• **What to produce**
Please continue the article on Shanghai Fashion Week below, starting after its last sentence.

• **Selected extract**
■ ■ ■
Budapest Post

Cum Deo pro Patria et Libertate
Budapest, Europe and world news

Shanghai Offers a Hopeful Glimpse of Post-Pandemic Fashion Weeks

Shanghai Offers a Hopeful Glimpse of Post-Pandemic Fashion Weeks

Shanghai Fashion Week just wrapped with 100 in-person shows and a newly energized consumer base.

Forget the occasional Zoom or WhatsApp glitch; the toughest part about interviewing a designer, retailer, or editor in Shanghai is that you’re living in two completely different worlds. In the States and Europe, we’re just now easing out of lockdown, considering a few spring purchases, and cautiously planning for in-person shows in September; meanwhile, Shanghai is booming. Fashion spending has grown rapidly in China since 2020, and Shanghai just finished its second post-pandemic Fashion Week-its busiest ever.

There were 100 runway shows on the schedule at Shanghai Fashion Week’s Xintiandi show space and Labelhood’s emerging designer platform; highlights included Shuting Qiu, Susan Fang, Yueqi Qi, Shushu/Tong, Ponder.er, Yuhan Wang, and former Loewe and Kiko Kostadinov designer Louis Shengtao Chen’s solo debut. In between the shows were just as many presentations, showrooms, trade shows, and exhibitions. Most attendees wore masks, but Shanghai effectively stopped the spread of COVID-19 last March; even without a vaccine (China is expected to start distributing them in July), the risk of transmission remains low. Just flipping through the photos of the packed front rows is surreal; here in the West, our fashion experiences have been limited to our laptops.
■ ■ ■
• **Data segment**
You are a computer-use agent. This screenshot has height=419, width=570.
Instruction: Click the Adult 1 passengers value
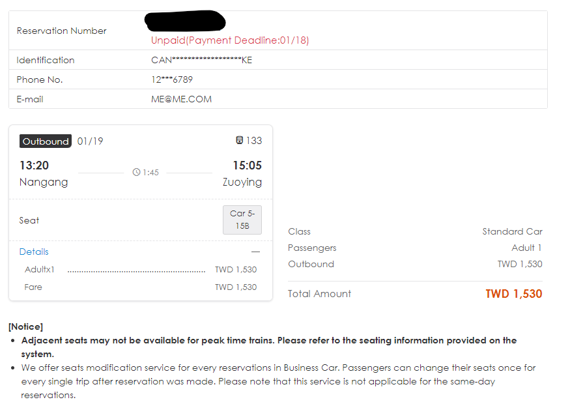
■ ■ ■
• **Reply to the exercise**
The energy in Shanghai isn’t just down to China’s swift response to the virus. With international travel discouraged, Chinese spending is being redirected to local designers and stores. “Chinese designers have really benefited,” Labelhood’s founder Tasha Liu, who also runs a store for new labels in the French Concession, explains. “The people who typically travel and spend money with luxury brands in Europe are finding that Chinese designers live up to that quality, so the pandemic really brought them to the forefront.”

Liu is seeing that trend even with China’s youngest shoppers. Most designers at Shanghai Fashion Week stage two shows: one for buyers and editors, and one immediately afterwards for consumers and students. When consumer tickets became available on Labelhood’s website (at no charge), Liu said all 6,000 were gone in a matter of three minutes. It was the most consumer interest they’d received in any season.



Even fashion fans outside of Shanghai were paying attention. On the first day of Shanghai Fashion Week, Labelhood partnered with Jiaqi Li (also known as Austin Li), China’s most popular Taobao live-streamer, to introduce a selection of Shanghai designers and sell their spring 2021 collections on the app. “The audience was over 10 million people all over China, and the sales volume was $10 million renminbi [more than $1.5 million],” she says. “It was the fist time we had done a live-streaming event like that, but it allowed us to talk to people all over the country, not just in the top-tier cities like Shenzen and Beijing.”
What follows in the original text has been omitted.